Early life and high school
Scott was born and grew up in Huntsville, Alabama and attended Lee High School. He was a three-time all-state selection and played with future Grambling teammate and NFL wide receiver Chester Rogers.

College career
Scott played five seasons for the Tigers, redshirting his sophomore season due to injury. Over the course of his entire college career, Scott gave up only three sacks. As a senior, Scott did not allow a single sack and tallied with 39 pancake blocks and 32 knockdowns and was named first team All-SWAC. He graduated with a degree in Sports Management as a junior and was working on a master's degree in Sports Administration during his senior season.

Professional career

Los Angeles Chargers
Scott was signed by Los Angeles Chargers as undrafted free agent in April 2018. He was cut from the 53-man roster at the end of training camp and subsequently signed to the Chargers' practice squad on September 2. Scott was promoted to the Chargers active roster on September 15. Scott made his NFL debut on September 23 against the Los Angeles Rams. He made his first career start at left tackle on October 7 against the Oakland Raiders in place of an injured Russell Okung. In his rookie season, Scott played in nine games with one start.
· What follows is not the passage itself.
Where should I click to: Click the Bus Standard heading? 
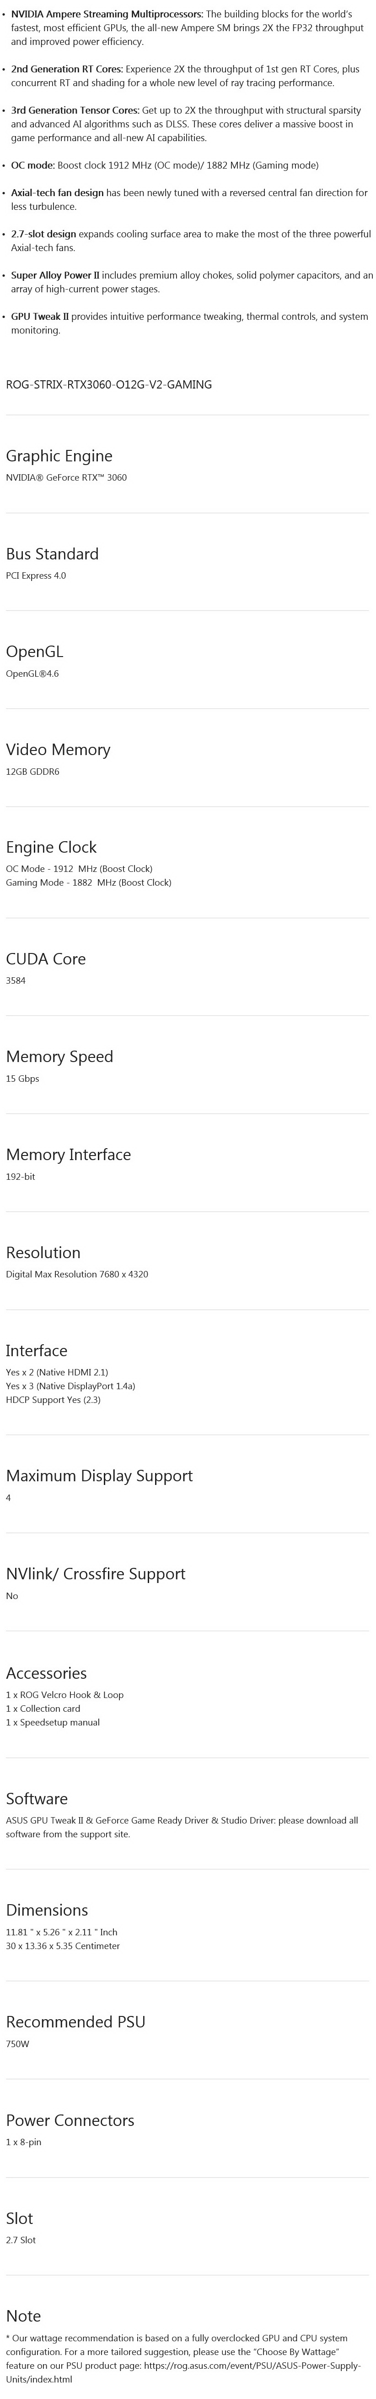point(52,553)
Scott began the 2019 season as the Chargers' starting left tackle after Okung was placed on the non-football injury list due to blood clots. He started the first seven games of the season and played in all 16 of the Chargers games with nine total starts, playing 78 percent of the Chargers offensive snaps (827) and giving up five sacks. Scott was assigned a one-year tender by the Chargers on March 17, 2020. He signed the tender on April 21, 2020. He was waived on September 5, 2020.

Carolina Panthers
On September 6, 2020, Scott was claimed off waivers by the Carolina Panthers. He was placed on the reserve/COVID-19 list by the Panthers on October 21, and was activated two days later. He started four games at left tackle for the Panthers in 2020 before being placed on injured reserve on December 28.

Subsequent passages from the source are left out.